El error de Clarín fue no darse cuenta de que era una empresa de servicio público, porque como empresa de servicio público tiene necesidades que limitan su independencia y hoy resulta muy evidente que necesita que el cable, como estructura, tenga la protección del Estado, porque si a todo lo que se detalla anteriormente le sumamos una posible autorización del Gobierno a las telefónicas para ofrecer conectividad a televisión por cable les causaría un daño concreto, inmediato y tal vez irreversible.

Como principal formadora de opinión en el país, Clarín se opone a perder esa cuota de poder que reside en la generación y difusión de contenidos y entonces direcciona toda su artillería mediática para condicionar -cuando no frenar- la razonable decisión del gobierno de avanzar sobre una necesaria regulación del mercado de la telecomunicaciones que ya resulta obsoleta por la incorporación de las nuevas tecnologías multimediales, para no entrar en el debate acerca de su procedencia.

La libertad es una construcción.
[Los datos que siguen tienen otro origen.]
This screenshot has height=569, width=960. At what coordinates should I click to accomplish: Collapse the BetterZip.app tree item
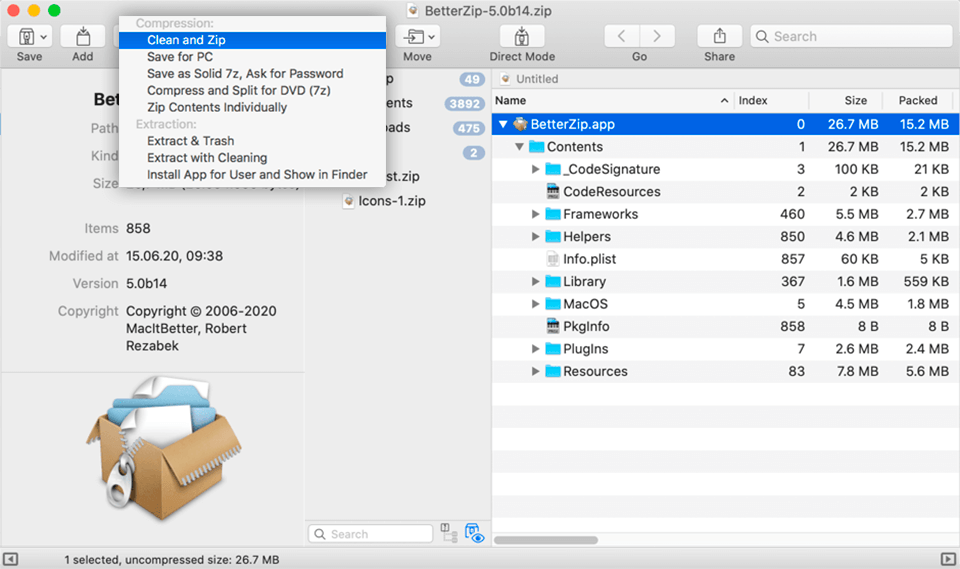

La televisión está condicionada por sus debilidades. En la medida en que dé un salto económico va a ser libre. Y lo que viene tecnológicamente es la libertad de la televisión porque va a haber distintas opiniones. Aunque esto le pese a algunos empresarios de la información tan acostumbrados a ejercer sistemáticamente la presión mediática para sacar beneficio propio.